Quarta-feira, 27 de maio de 2026
Por Redação O Sul | 17 de janeiro de 2018
O promotor de justiça Marcus Vinícius da Costa e a mulher dele, Luciana Alves, também servidora do MP-RJ (Ministério Público do Rio de Janeiro), foram encontrados mortos na manhã de terça-feira (16) em um apartamento na Barra da Tijuca, Zona Oeste carioca. Os corpos do casal apresentavam marcas de tiro e indicação de que houve uma briga. No local, também havia uma arma.
Não havia sinais de arrombamento do imóvel, localizado na rua Coronel Paulo Malta Resende. Segundo a Polícia Militar, a arma foi encontrada perto do corpo de Marcus Vinícius. A Delegacia de Homicídios confirmou que a pistola automática pertencia ao promotor.
Ao chegar na manhã de terça para trabalhar, a emprega do casal encontrou os corpos das vítimas caídos na sala. De acordo com comunicado do MP-RJ, a Polícia Civil diz acreditar que o fato tenha ocorrido na madrugada de segunda (15), mas ainda não há informações sobre as circunstâncias das mortes. Uma moradora do prédio, que pediu para não ser identificada, conta que foram ouvidos vários disparos no domingo à tarde. “O dia estava muito tranquilo até que ouvimos muitos disparos. Nem imaginei que fosse dentro de um apartamento, por isso nem ligamos para a polícia. Acredito que tenha sido quatro ou cinco tiros que escutamos.”
O Batalhão de Polícia Militar do Recreio dos Bandeirantes foi o primeiro a chegar ao local. A DH (Divisão de Homicídios) foi acionada e fez uma perícia no local.

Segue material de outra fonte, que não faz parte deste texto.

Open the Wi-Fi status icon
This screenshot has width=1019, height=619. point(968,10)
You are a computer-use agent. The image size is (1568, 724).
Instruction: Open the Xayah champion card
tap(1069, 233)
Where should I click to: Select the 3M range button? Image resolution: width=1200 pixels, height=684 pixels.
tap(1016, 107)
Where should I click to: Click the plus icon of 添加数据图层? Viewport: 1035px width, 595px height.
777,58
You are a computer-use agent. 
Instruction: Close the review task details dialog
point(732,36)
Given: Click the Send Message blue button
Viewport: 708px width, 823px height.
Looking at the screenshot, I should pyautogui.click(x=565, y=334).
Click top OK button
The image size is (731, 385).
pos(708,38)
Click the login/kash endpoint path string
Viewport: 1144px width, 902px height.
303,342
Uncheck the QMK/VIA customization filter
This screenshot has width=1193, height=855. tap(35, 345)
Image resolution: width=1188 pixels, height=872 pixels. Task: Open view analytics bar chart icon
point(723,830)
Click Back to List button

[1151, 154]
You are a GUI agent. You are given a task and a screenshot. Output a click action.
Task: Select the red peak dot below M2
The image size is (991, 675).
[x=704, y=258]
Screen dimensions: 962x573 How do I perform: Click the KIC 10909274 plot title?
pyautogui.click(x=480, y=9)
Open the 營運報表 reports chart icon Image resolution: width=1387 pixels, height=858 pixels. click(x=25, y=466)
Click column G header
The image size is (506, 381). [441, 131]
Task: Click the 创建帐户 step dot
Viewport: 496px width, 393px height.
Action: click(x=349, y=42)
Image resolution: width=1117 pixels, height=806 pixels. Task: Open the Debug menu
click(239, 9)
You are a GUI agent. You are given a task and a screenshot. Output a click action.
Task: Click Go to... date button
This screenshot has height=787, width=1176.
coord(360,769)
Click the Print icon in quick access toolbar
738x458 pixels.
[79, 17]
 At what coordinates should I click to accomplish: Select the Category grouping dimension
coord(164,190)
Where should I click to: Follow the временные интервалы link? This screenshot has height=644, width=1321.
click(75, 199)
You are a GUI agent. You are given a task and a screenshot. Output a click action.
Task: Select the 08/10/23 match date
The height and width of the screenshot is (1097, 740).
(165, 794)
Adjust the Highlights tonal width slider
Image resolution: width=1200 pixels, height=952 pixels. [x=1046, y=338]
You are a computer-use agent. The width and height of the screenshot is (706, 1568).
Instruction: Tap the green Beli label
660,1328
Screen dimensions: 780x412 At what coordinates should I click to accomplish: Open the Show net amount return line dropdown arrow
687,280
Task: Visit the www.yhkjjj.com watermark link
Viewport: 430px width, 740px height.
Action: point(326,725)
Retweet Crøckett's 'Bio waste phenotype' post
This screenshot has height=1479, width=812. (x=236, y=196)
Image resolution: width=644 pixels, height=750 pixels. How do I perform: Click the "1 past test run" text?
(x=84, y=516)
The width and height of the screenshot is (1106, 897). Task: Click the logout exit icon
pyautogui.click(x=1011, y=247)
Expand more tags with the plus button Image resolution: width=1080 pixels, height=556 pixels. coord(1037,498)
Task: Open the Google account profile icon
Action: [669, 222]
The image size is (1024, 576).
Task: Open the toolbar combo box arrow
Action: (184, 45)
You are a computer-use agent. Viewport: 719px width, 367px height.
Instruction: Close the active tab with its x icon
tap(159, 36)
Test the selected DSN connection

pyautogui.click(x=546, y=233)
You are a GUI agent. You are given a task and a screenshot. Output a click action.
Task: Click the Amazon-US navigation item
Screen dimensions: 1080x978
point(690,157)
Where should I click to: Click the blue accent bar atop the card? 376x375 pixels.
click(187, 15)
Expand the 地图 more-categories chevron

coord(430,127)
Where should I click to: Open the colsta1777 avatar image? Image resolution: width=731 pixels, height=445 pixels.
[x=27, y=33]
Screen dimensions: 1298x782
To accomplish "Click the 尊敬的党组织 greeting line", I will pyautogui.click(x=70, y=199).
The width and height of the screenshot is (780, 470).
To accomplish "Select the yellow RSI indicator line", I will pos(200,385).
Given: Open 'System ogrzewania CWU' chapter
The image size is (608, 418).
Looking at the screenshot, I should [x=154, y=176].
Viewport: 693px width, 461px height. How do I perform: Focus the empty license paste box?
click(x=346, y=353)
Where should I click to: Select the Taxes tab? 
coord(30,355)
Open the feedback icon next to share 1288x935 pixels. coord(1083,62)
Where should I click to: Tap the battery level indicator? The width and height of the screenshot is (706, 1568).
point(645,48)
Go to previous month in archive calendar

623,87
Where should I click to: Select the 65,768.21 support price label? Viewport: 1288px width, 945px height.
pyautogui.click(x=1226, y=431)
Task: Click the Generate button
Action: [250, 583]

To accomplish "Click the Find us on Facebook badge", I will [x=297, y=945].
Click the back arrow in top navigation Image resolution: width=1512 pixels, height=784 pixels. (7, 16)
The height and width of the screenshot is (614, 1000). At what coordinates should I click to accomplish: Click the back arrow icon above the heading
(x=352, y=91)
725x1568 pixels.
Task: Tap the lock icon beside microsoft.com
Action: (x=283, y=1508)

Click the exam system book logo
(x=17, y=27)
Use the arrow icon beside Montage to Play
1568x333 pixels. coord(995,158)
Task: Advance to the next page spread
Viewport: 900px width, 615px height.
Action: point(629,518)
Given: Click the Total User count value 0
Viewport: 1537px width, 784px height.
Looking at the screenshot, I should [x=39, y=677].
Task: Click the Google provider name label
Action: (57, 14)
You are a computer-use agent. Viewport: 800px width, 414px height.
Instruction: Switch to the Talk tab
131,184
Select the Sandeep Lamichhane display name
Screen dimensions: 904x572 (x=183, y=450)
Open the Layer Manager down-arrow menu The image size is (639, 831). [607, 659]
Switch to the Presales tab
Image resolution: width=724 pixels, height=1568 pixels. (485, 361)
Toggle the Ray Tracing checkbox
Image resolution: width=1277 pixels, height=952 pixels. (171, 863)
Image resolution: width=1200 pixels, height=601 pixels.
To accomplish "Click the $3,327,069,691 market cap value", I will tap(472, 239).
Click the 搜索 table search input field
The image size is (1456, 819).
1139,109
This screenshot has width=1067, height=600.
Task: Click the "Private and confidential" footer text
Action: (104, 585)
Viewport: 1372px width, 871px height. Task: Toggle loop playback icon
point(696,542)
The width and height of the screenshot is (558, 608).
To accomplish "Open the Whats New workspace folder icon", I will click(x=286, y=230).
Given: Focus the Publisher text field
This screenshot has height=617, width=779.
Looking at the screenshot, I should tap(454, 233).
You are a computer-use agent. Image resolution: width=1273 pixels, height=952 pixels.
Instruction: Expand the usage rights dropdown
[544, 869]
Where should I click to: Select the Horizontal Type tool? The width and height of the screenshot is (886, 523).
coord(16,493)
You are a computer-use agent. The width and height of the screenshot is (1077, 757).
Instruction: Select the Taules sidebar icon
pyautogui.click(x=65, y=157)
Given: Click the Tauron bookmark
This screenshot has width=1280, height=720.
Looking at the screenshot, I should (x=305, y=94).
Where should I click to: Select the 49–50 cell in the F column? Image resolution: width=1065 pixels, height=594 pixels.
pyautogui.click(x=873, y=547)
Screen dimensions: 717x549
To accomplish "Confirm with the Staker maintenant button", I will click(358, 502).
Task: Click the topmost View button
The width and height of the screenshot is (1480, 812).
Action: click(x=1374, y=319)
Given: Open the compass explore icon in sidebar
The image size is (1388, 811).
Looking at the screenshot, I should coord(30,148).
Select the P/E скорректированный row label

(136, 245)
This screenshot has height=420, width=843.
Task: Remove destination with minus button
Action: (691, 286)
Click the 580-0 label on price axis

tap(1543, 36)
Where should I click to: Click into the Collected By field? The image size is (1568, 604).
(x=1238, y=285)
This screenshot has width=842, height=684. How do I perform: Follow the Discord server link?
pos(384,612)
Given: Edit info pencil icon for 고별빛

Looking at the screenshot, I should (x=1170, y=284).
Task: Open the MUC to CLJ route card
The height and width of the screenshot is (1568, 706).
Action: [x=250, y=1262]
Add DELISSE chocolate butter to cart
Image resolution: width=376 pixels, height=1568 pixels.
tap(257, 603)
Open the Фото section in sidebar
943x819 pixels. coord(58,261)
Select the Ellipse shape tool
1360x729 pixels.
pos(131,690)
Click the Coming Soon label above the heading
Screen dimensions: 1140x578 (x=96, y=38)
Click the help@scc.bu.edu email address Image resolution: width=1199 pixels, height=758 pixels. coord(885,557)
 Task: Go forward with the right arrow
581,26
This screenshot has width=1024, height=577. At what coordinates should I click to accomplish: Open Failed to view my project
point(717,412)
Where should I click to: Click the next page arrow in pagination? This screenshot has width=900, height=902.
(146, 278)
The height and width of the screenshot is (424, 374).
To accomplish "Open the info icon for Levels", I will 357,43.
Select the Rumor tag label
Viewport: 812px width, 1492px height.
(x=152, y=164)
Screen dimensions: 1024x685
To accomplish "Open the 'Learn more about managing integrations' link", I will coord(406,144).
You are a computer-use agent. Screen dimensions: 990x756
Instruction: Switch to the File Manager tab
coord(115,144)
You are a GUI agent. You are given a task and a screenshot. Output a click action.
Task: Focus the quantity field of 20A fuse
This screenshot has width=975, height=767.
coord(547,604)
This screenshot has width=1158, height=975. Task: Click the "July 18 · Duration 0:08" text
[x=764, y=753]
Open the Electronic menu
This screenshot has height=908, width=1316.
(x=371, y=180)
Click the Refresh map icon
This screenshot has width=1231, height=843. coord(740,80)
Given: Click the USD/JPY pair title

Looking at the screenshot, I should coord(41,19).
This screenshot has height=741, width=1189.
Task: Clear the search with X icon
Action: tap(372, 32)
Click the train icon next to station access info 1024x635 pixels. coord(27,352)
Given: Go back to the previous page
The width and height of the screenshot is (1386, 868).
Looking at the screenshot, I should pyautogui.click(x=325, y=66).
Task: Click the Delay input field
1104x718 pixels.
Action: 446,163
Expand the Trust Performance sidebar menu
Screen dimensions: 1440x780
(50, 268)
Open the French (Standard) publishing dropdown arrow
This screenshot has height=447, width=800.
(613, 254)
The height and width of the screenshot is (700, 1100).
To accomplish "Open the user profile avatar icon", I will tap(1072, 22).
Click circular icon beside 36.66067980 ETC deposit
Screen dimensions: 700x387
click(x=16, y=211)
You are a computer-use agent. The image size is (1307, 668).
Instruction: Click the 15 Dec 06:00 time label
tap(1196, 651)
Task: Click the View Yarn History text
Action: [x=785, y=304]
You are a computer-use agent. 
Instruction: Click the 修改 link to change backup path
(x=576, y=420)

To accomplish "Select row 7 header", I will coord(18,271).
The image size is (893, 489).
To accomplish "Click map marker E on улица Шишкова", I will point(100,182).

Segundo a DH, as características encontradas no local apontam para homicídio, seguido de suicídio, mas o caso ainda está sendo investigado. Marcus Vinícius da Costa integrava, desde o final do ano passado, o Gaeco (Grupo de Atuação Especial de Combate ao Crime Organizado) do Ministério Público do Rio. Anteriormente, ele atuava na promotoria de Campo Grande.
A última grande operação contra as milícias na qual o promotor atuou ocorreu em 23 de dezembro do ano passado. A ação tinha como alvo o grupo de Wellington da Silva Braga, o Didi, irmão de Carlos Alexandre da Silva Braga, o Carlinhos Três Pontes, morto em confronto com a polícia.
Crime passional
“Estavam os dois corpos no chão da sala do apartamento. Tudo indica que foi crime passional seguido de suicídio. Não há nada que indique que o crime tenha ligação com a atividade dele”, afirmou o promotor Homero das Neves, responsável pelos inquéritos da DH, ao deixar o prédio onde o crime ocorreu.
O ICCE (Instituto de Criminalística Carlos Éboli) fará um exame para saber se há vestígios de pólvora nas mãos do casal. Outras hipóteses para o crime ainda não foram descartadas pela polícia, mas elas são consideradas muito remotas pelos investigadores.
Na página de Luciana no Facebook, é possível ver que o relacionamento do casal teria começado no fim de 2015. A última postagem dela foi no dia 7 de janeiro, durante uma viagem de réveillon para Playa del Carmen, um conhecido destino turístico no litoral do México.